Assignment. Every line of the entries that holds the word "type" is to be copied.

--- Dataset records Enclosed Below ---

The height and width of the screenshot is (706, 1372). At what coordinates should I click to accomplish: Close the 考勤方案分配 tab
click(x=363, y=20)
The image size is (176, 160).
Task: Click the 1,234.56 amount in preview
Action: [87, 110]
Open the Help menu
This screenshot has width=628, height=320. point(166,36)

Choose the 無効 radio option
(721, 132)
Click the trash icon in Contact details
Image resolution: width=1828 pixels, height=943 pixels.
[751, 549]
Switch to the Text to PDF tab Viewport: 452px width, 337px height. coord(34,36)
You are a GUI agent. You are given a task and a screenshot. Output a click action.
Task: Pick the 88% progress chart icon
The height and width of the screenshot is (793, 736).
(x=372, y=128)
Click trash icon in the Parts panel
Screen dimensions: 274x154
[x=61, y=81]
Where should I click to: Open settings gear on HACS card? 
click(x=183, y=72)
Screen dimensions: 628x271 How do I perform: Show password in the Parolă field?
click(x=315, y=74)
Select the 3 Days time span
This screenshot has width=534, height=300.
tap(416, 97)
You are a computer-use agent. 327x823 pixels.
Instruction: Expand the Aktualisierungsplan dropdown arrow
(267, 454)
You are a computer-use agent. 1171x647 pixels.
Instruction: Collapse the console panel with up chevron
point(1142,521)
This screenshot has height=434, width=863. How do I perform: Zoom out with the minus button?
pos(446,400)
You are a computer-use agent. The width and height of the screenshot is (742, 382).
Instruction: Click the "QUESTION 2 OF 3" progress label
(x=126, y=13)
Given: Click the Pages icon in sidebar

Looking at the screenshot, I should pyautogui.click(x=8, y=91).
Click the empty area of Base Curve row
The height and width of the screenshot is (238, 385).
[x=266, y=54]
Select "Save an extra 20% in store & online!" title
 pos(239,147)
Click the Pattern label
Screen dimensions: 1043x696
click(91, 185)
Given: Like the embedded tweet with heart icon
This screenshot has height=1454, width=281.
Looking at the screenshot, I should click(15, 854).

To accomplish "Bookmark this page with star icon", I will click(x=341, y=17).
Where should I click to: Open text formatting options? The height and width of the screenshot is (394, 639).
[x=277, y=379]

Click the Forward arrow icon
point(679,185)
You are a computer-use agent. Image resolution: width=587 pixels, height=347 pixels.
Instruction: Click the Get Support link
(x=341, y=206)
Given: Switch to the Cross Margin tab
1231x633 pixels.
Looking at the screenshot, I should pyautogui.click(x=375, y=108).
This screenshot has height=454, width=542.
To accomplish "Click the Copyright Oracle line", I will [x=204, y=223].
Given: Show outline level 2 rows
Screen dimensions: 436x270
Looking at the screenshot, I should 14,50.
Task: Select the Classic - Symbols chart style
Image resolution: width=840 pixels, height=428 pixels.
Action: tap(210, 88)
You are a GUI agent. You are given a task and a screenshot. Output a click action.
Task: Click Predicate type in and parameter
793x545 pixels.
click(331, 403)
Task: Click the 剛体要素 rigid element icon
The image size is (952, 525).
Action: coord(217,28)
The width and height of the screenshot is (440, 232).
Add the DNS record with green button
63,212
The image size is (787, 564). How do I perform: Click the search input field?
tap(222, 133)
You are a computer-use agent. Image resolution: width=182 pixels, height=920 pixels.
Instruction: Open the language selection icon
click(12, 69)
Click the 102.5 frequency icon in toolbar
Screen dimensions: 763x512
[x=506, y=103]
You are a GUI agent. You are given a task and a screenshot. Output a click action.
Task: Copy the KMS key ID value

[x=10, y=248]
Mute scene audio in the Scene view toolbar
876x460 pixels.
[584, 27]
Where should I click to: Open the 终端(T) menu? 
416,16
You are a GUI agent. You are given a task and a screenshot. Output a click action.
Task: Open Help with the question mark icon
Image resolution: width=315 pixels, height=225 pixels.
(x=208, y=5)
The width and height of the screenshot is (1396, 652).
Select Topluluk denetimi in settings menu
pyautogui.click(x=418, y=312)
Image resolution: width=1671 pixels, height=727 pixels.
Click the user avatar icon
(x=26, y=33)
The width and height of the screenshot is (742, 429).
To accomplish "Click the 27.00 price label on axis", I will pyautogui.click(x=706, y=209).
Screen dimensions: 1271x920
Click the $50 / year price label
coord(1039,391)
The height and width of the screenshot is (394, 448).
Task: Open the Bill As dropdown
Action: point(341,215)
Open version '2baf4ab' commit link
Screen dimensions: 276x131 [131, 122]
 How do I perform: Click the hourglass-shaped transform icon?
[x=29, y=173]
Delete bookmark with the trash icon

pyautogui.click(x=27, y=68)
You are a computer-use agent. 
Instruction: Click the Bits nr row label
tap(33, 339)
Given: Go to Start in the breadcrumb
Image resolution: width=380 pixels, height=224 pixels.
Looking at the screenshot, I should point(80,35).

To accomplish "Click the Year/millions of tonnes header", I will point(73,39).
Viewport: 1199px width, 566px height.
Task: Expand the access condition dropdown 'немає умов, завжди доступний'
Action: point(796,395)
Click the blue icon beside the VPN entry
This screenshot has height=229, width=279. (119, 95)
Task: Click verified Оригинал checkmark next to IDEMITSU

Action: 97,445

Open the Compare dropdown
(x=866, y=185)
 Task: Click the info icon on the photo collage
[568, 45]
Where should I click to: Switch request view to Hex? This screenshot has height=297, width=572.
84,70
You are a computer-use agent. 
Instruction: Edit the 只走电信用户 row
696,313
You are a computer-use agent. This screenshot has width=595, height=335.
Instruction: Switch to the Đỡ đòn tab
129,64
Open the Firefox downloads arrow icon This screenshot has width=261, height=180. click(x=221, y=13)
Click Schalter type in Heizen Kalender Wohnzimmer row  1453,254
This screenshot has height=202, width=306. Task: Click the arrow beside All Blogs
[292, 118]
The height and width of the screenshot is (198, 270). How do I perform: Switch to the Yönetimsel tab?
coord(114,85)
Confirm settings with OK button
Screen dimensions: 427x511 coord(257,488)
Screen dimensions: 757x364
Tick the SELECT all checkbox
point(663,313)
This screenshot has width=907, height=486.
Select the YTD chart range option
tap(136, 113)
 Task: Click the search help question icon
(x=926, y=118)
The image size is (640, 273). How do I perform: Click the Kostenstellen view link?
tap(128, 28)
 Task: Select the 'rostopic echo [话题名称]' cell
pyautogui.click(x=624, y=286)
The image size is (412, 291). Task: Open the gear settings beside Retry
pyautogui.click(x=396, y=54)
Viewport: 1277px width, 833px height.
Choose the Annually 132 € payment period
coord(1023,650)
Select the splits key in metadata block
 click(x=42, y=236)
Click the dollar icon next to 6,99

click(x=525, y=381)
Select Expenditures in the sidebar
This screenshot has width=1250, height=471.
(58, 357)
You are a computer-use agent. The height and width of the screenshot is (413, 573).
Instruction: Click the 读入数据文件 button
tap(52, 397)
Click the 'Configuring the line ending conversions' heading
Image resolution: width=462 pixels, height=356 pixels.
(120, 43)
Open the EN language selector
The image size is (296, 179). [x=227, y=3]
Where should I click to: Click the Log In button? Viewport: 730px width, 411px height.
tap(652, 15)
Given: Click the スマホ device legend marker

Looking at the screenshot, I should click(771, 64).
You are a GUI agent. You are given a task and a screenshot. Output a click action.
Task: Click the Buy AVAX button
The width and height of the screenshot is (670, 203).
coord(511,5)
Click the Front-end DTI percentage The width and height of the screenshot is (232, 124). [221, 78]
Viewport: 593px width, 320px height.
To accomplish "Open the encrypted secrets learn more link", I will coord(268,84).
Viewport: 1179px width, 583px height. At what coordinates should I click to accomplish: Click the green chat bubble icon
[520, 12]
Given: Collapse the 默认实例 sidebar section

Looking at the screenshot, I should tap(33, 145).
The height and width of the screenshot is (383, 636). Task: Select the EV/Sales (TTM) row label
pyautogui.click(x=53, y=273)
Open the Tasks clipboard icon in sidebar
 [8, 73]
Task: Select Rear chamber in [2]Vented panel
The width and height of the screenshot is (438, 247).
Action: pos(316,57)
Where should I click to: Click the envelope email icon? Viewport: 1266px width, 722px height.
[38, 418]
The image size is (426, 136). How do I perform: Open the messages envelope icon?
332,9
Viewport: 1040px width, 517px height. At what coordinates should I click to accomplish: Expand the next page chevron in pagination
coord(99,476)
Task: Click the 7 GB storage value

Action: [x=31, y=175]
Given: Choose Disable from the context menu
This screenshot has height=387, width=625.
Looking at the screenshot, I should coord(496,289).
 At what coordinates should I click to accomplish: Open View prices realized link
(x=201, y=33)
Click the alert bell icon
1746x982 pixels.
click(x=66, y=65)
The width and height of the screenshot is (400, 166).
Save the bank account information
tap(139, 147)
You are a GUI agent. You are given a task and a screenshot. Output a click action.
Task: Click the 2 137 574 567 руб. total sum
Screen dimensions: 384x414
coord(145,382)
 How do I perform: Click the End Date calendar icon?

--- End of Enclosed Dataset records ---

Your response.
Task: Click Predicate type in and parameter
Click Schalter type in Heizen Kalender Wohnzimmer row  1453,254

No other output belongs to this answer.